When a mutation arises that confers some sort of advantage, those individuals with the mutation have more kids than those without it. Over time, of course, the mutated gene will become more prevalent in a population (this is simply natural selection).  In some cases, other pieces of DNA will hitch-hike along with the advantageous mutant gene because they are linked (i.e., close-by) on the same chromosome and will thus also increase in frequency. A SELECTIVE SWEEP occurs when the positively selected gene and all its neighbors (called a haplotype) become the only variant in a population. So, the result of a selective sweep is a reduction in overall genetic diversity in that region of the genome. 

Selective sweeps have certainly occurred in recent human evolution: for example, the genes (and associated DNA neighbors) for skin pigmentation and lactose tolerance appear to have arisen among modern human populations in a manner consistent with a selective sweep.     
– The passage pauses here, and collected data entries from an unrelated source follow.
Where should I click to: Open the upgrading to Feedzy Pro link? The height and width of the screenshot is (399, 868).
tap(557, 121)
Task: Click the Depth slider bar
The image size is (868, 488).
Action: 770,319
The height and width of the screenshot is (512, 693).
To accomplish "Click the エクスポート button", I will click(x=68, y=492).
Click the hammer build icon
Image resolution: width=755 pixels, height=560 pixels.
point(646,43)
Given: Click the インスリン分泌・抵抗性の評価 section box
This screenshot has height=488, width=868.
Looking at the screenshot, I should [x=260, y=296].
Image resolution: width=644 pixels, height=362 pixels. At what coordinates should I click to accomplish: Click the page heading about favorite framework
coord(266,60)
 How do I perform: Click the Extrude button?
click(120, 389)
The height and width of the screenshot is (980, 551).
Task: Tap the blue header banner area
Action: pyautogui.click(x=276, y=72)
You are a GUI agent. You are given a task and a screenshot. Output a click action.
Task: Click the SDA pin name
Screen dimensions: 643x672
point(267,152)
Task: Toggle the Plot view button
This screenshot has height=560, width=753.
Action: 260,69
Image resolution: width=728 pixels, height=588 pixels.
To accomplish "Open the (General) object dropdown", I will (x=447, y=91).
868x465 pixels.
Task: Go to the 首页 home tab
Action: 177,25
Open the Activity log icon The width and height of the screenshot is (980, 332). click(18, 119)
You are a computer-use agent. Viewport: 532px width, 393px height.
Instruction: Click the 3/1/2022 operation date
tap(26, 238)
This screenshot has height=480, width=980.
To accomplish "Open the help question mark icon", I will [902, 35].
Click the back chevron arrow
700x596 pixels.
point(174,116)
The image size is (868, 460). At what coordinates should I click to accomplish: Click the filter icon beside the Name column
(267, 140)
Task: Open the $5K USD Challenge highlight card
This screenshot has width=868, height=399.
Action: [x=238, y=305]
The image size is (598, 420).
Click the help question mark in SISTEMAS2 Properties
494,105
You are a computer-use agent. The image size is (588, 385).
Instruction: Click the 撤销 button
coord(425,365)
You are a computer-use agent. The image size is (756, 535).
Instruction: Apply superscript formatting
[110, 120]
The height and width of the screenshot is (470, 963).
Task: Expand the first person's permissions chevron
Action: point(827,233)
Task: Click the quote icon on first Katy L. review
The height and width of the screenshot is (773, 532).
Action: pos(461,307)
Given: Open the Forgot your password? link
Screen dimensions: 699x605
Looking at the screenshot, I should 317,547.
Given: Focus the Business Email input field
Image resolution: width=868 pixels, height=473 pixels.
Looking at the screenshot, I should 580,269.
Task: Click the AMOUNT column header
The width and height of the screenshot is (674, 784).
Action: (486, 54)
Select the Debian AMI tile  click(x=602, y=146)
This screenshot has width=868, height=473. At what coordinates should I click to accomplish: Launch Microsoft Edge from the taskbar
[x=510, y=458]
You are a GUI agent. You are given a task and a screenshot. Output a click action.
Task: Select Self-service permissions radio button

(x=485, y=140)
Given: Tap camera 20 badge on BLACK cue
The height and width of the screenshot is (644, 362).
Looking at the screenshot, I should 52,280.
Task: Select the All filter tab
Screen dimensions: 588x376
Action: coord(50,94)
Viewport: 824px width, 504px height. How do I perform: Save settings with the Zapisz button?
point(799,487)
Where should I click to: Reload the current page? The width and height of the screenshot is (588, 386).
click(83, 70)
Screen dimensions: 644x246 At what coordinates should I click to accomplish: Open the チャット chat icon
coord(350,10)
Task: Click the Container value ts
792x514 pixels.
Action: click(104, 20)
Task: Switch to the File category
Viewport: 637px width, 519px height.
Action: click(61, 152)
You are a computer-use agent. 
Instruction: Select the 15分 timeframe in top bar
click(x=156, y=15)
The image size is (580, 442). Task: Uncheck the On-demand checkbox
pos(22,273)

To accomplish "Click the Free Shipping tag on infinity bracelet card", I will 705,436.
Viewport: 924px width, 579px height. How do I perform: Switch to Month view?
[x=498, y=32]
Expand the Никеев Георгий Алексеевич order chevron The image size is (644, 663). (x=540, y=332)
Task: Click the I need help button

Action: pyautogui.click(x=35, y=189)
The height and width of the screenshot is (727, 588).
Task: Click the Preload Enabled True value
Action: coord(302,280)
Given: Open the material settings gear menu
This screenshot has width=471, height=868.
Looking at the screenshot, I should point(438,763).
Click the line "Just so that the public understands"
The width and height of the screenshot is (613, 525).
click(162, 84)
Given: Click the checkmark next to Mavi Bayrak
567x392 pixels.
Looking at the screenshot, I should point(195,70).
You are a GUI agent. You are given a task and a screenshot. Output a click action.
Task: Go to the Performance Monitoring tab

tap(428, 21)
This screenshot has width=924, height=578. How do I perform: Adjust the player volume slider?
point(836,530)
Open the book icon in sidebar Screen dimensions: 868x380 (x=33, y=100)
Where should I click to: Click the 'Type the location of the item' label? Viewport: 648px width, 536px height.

According to a newly published study in Science, selective sweeps were considered to be a relatively common occurrence among humans. However, the new research suggests that this is not so. From a summary in ScienceNews:

Scientists have favored a model of evolution in which beneficial gene mutations quickly and dramatically sweep through a population due to the evolutionary advantages they confer. Such mutations would become nearly universal in a population. But this selective sweep model may not be accurate for humans, a new study indicates. Human evolution likely followed a more subtle and complicated path, say population geneticists Molly Przeworski of the University of Chicago and Guy Sella of Hebrew University of Jerusalem and colleagues.

It may have been difficult for selective sweeps to take hold in humans because of demographics…[p]eople are scattered throughout the globe, so a beneficial mutation would have a long way to spread. Such a mutation would have to have dramatic effects on evolutionary fitness to go global.

References

Hernandez, R.D., et al. (2011). Classic selective sweeps were rare in recent human evolution. Science 331: 920-924.